Platform teams are solving the wrong problem. They’re building museums of infrastructure when developers need highways to production. I’ve seen this pattern repeat at companies ranging from scrappy Series A startups to multinational corporations: hire a platform team, mandate Backstage or Humanitec, spend six months integrating everything, launch with fanfare — and then watch adoption plateau at 30% while developers continue cowboy-coding in production.

The issue isn’t the tools — Backstage is actually pretty good. The problem is thinking that a portal is the platform. It’s like believing that building a fancy airport terminal will make planes fly faster. The terminal is nice, but the real value is in the air traffic control, the runways, and the flight paths that get passengers from New York to London safely and efficiently.

What Golden Paths Actually Look Like

Golden paths aren’t documentation. They’re not templates. They’re pre-paved highways where developers can merge onto production traffic at full speed without thinking about infrastructure details. When I talk about golden paths, I’m talking about making deployment so boring and automated that it becomes invisible.

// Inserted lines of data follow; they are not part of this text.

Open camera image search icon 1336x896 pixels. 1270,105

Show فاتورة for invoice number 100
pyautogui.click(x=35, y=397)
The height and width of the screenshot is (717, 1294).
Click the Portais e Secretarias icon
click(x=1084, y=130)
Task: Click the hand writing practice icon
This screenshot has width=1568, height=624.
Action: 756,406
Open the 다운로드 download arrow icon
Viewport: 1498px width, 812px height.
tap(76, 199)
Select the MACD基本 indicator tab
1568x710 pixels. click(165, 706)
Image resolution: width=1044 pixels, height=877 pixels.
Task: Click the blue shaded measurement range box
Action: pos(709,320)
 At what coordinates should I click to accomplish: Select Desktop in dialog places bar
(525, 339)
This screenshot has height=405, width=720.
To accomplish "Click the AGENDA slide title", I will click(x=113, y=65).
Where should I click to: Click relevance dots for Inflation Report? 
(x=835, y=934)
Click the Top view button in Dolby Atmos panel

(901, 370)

At one of the companies I worked with, we replaced a 47-page deployment wiki (which was always out of date) with a single command: make deploy. That Makefile called a Terraform module that handled VPC setup, security groups, load balancers, auto-scaling, monitoring dashboards, log aggregation, secret management, and deployment — all templated with sensible defaults that teams could override if needed.

The result? Deployment time dropped from 3.5 hours to 12 minutes. More importantly, the number of production incidents caused by misconfiguration dropped by 73% because the golden path encoded our security and reliability best practices. Developers didn’t have to remember to enable encryption or configure health checks — it happened automatically.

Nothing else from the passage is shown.